▶ [Supplied records]

========

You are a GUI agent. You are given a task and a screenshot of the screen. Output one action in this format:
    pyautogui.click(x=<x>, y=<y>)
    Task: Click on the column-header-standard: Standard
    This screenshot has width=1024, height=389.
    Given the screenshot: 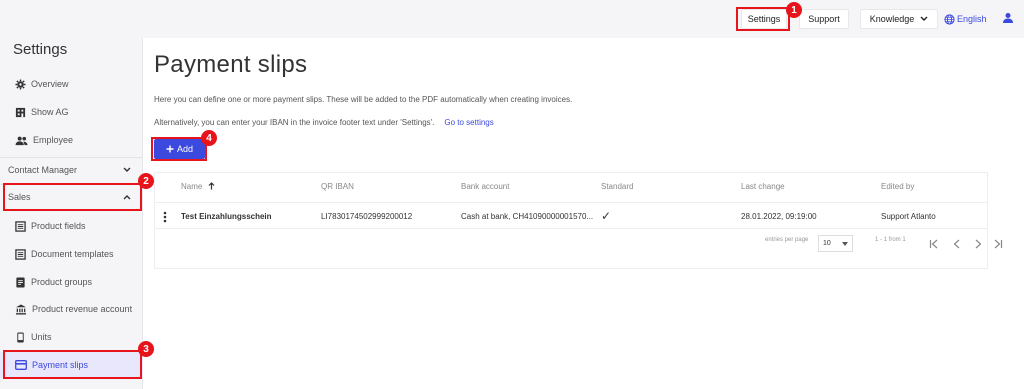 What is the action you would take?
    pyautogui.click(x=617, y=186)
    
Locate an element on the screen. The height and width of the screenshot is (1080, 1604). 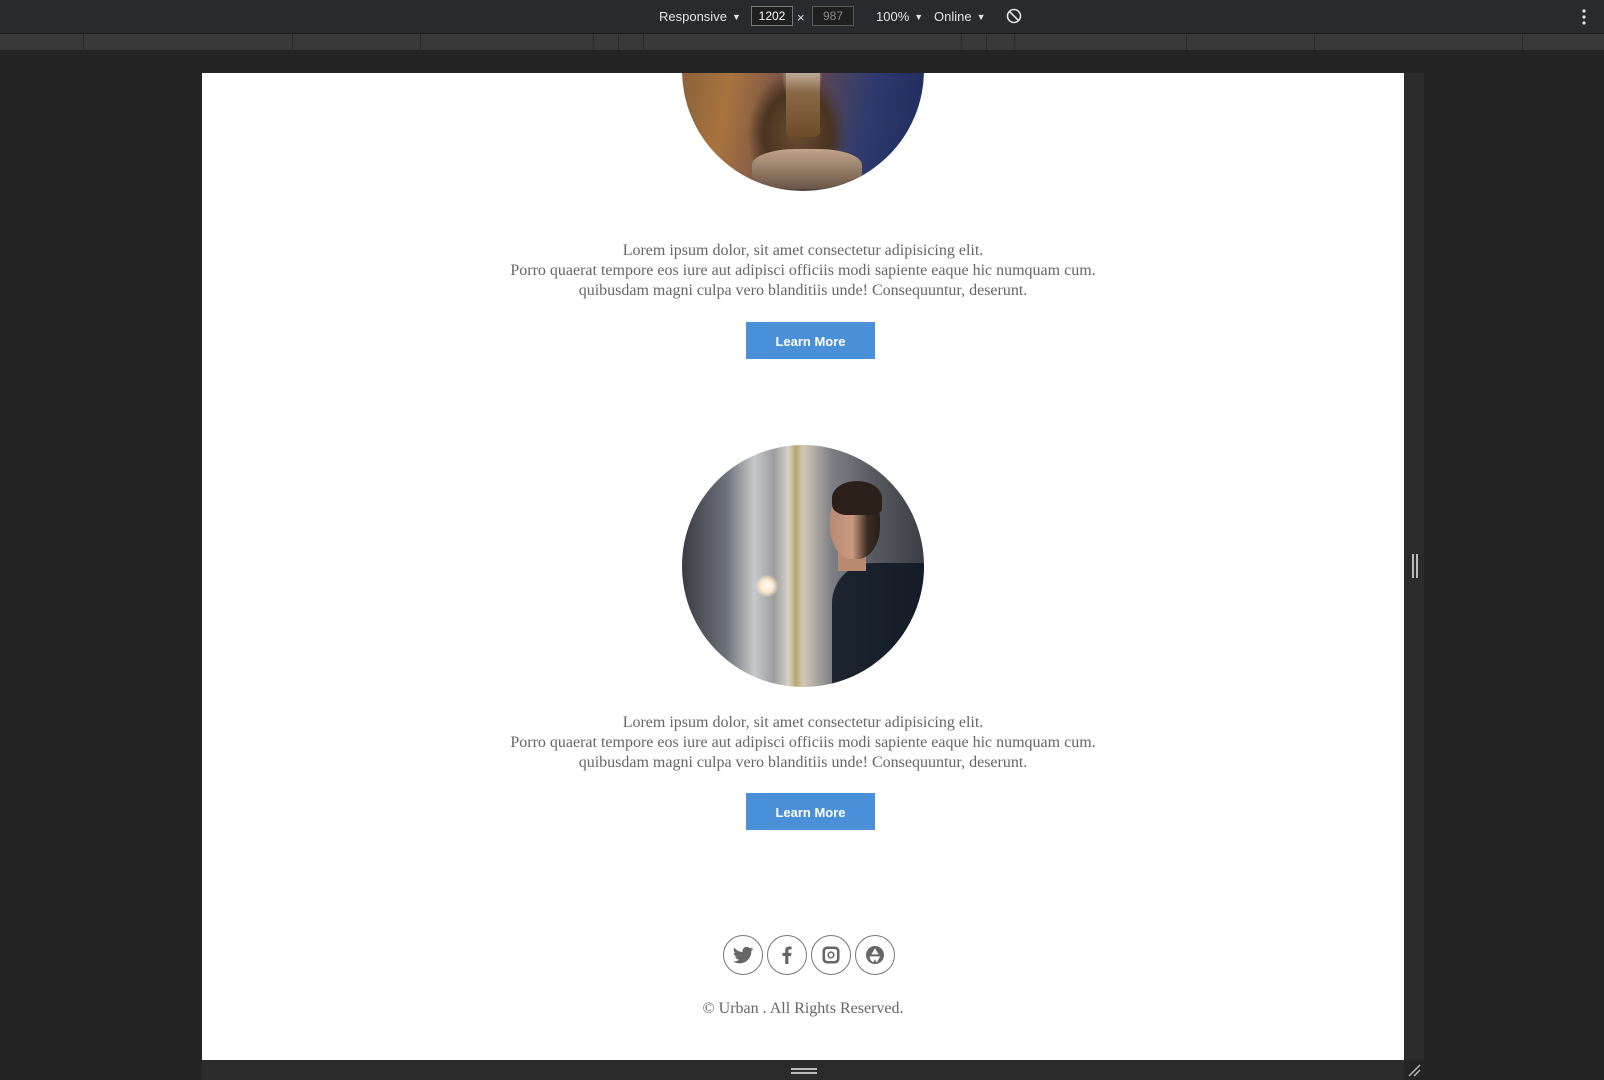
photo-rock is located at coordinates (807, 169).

========

▶ [Task prompt] Print the lines from the one holding "Locate an element" through the end of the material, inclusive, without the pictures.

▶ [Solution]
Locate an element on the screen. The height and width of the screenshot is (1080, 1604). 
photo-rock is located at coordinates (807, 169).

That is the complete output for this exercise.